◆ TASK DETAILS: Starting with the line that contains "Screen dimensions: 340x197" and stopping after the line that contains "Click the count 6 for lateral movement", return each line below exactly as written, with no others.

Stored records
▽
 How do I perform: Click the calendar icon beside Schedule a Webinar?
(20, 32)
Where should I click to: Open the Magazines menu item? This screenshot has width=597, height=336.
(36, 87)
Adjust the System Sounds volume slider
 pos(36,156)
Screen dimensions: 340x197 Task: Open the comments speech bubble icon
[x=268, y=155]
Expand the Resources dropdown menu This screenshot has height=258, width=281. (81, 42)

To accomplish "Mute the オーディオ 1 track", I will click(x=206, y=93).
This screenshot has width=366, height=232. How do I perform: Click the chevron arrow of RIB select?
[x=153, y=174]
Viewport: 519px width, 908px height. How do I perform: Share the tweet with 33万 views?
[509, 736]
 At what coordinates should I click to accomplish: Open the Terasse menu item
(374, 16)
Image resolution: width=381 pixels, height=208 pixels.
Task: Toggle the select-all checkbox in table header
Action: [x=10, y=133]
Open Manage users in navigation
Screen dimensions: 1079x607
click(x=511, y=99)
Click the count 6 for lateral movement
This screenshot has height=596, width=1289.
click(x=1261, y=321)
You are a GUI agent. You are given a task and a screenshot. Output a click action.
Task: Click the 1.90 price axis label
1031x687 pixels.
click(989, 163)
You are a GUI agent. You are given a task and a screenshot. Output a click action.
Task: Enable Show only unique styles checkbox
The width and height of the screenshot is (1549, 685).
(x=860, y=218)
△
◆ RESPONSE FOR THIS EXERCISE:
Screen dimensions: 340x197 Task: Open the comments speech bubble icon
[x=268, y=155]
Expand the Resources dropdown menu This screenshot has height=258, width=281. (81, 42)

To accomplish "Mute the オーディオ 1 track", I will click(x=206, y=93).
This screenshot has width=366, height=232. How do I perform: Click the chevron arrow of RIB select?
[x=153, y=174]
Viewport: 519px width, 908px height. How do I perform: Share the tweet with 33万 views?
[509, 736]
 At what coordinates should I click to accomplish: Open the Terasse menu item
(374, 16)
Image resolution: width=381 pixels, height=208 pixels.
Task: Toggle the select-all checkbox in table header
Action: [x=10, y=133]
Open Manage users in navigation
Screen dimensions: 1079x607
click(x=511, y=99)
Click the count 6 for lateral movement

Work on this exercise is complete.